J.L.B.: How fabulous for the idea of the museum to be a television museum if we still have such a category. But it will be interesting also to excuse the name of museum even perhaps, to include other areas of inquiry or presentation of ideas. Say if we just called one to sixty minutes, and then the program could be one minute or it could be twenty minutes or it could be thirty minutes. For example I have been in the gallery everyday for two weeks and maybe I have been very lucky that some days that maybe a dozen people would come. But the general attendance of the gallery is maybe one or two people a day. How interesting it would be for example for the Belgians, to be able to establish the idea of the presentation of such ideas on television, and since you are planning to build a new museum in quotes it would be very interesting for this country for Belgium for example, to do this on an international dimension, why just Belgium, and that would be a great excitement I think for your country, to be able to… Instead of investing in a building, to invest in television time and public time. [1]

 

[08'15"] [Leopold de Waelplaats; 75 in a hat; Ludwig van Beethoven, Ode an die Freude]

 

[08'22"] [Wide White Space Gallery; 75 in a hat; Ludwig van Beethoven, Ode an die Freude; Georges Adé & Yves De Smet among the participants]

 

[08'45"] [Leopold de Waelplaats; 75 in a hat; people watching behind their windows; Ludwig van Beethoven, Ode an die Freude]

 

[08'53"] [Wide White Space Gallery; 75 in a hat; Ludwig van Beethoven, Ode an die Freude; Anny De Decker among the participants]

 

[09'03"] [75 in a hat; participants entering and leaving the Wide White Space Gallery]

 

[09'07"] [Geert Bekaert's office; James Lee Byars wearing a shirt with stars]

 

J.L.B.: When I first went to New York for a public show in 61, I lived in Harlem, north in Harlem and there was a great old Jewish factory merchant and he had an apartment upstairs and he said: 'if you clean it up you can live there free'. I was going to be there a month for a show and I said 'super'. So I bought the Sunday New York Times which is a thousand pages… the Sunday New York Times and I bought I don’t know a few hundred thumbtacks and I didn’t do any cleaning at all, I just went in with the newspaper and I thumbtacked all over the entire apartment, the floor and the wall and I had this beautiful Sunday Times.

 

[09'48"] [Geert Bekaert's office; James Lee Byars in the company of Geert Bekaert, a silk mask connecting both]

 

J.L.B.: I came back from Japan after a year scholarship and the university was not very receptive of what I was doing and so forth, Detroit was not receptive and I got into New York City and Dorothy Miller the curator bought the first work and was very excited and she said to bring all that I could as quickly as possible. I told her that I had a part time job working for Cadillac in Detroit Michigan and sometimes wealthy people in New York City would buy an enormous car and I could put my works into the car and drive into New York City and I did so. And there wasn’t other exhibition space and I said the fire escape is magnificent, it was a square room with a single row of light going down and we used five floors and I put different works that were different kinds of configurational studies on different levels of the fire escape and people walked out of the museum. [2]

 

[10'39"] [Wide White Space Gallery; James Lee Byars wearing a shirt with stars]

 

J.L.B.: I’m an artist, maybe… quotation marks [laughs], yeah. Some people think I am an artist.

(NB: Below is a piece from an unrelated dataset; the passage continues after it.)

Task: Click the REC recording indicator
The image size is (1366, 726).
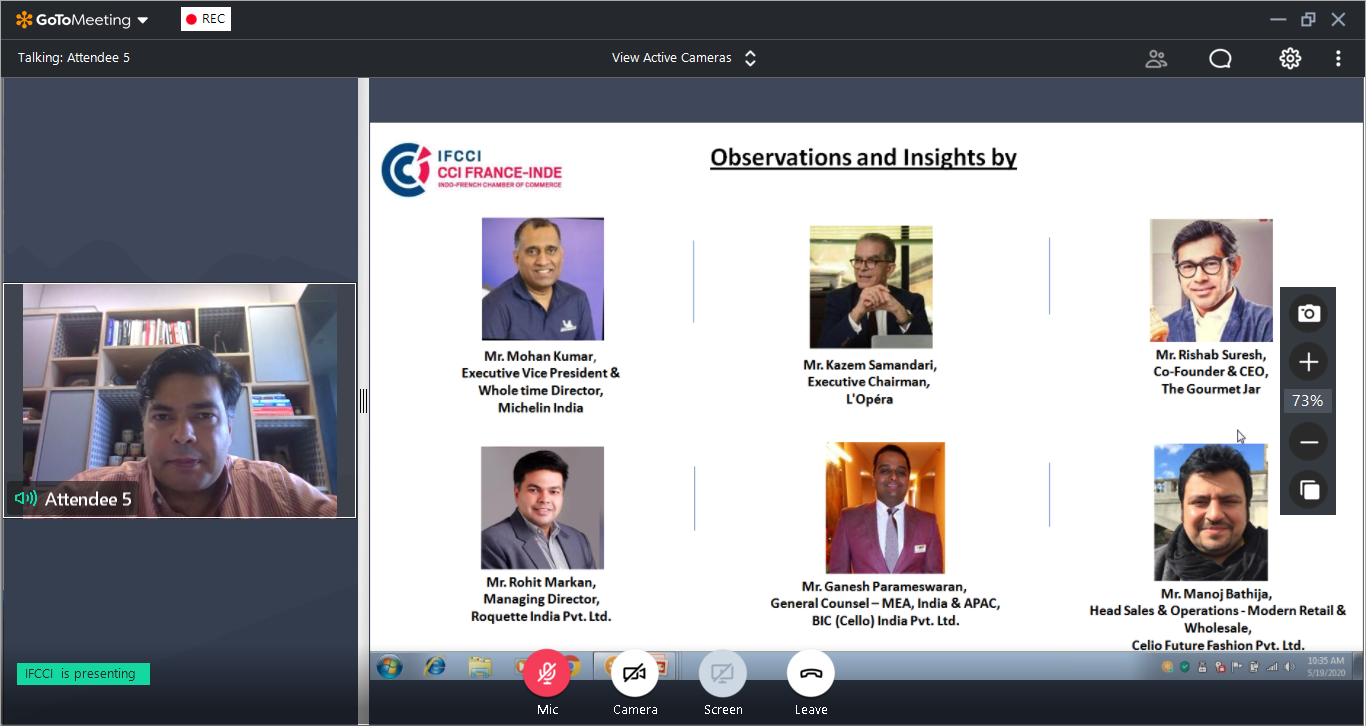Action: click(206, 19)
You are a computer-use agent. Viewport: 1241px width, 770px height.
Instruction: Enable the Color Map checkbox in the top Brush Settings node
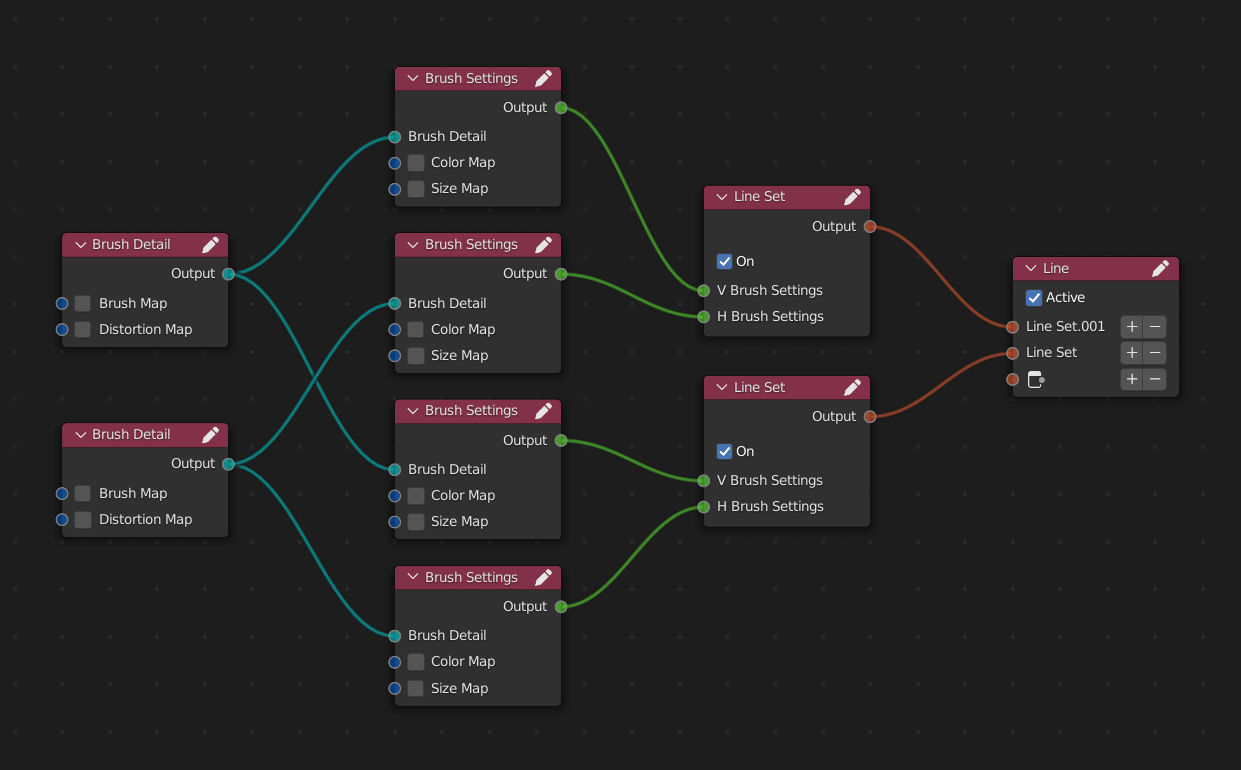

Walter Van Dyck: I don't like the sound… [inaudible phrase]

J.L.B.: Ooh well, exhibition display, one of the reasons is…

W.V.D.: [inaudible phrase]

J.L.B.: …because I am interested in the possible process of presentation of ideas…

W.V.D.: Yeah, yeah.

J.L.B.: …and show is one way to present ideas or display or lecture or exhibition or discovery or hypothesis, any of those would do.

W.V.D.: [inaudible phrase] …it isn't only a show… it's a kind of living…

J.L.B.: Yeah, but it’s exciting in the art world for example for it to be considered a show, because it’s a new process of presentation.

 

[11'21"] [Wide White Space Gallery; James Lee Byars putting two unknown participants (a male and a female participant) under a silk cloth, putting a mask above their noses and a hat on their head]

 

J.L.B.: Yes, just sit on the floor, or I'll get you a cushion if you’re too cold…

Unknown male participant: Yes, perhaps a cushion.

J.L.B.: [talking to the male participant] O.k.… let me get all of this material…

Unknown male participant: O.k.

J.L.B.: [talking to the male participant] Yes, just push it right ahead… excellent… thank you…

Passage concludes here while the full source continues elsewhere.